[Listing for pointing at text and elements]

===

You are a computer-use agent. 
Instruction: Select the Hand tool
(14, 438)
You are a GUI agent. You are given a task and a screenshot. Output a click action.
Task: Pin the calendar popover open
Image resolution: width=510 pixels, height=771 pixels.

===

● **What the task asks**:
Present every line of the listing above as a numbered list, omitting blank lines.

● **Response for this exercise**:
1. You are a computer-use agent. 
2. Instruction: Select the Hand tool
3. (14, 438)
4. You are a GUI agent. You are given a task and a screenshot. Output a click action.
5. Task: Pin the calendar popover open
6. Image resolution: width=510 pixels, height=771 pixels.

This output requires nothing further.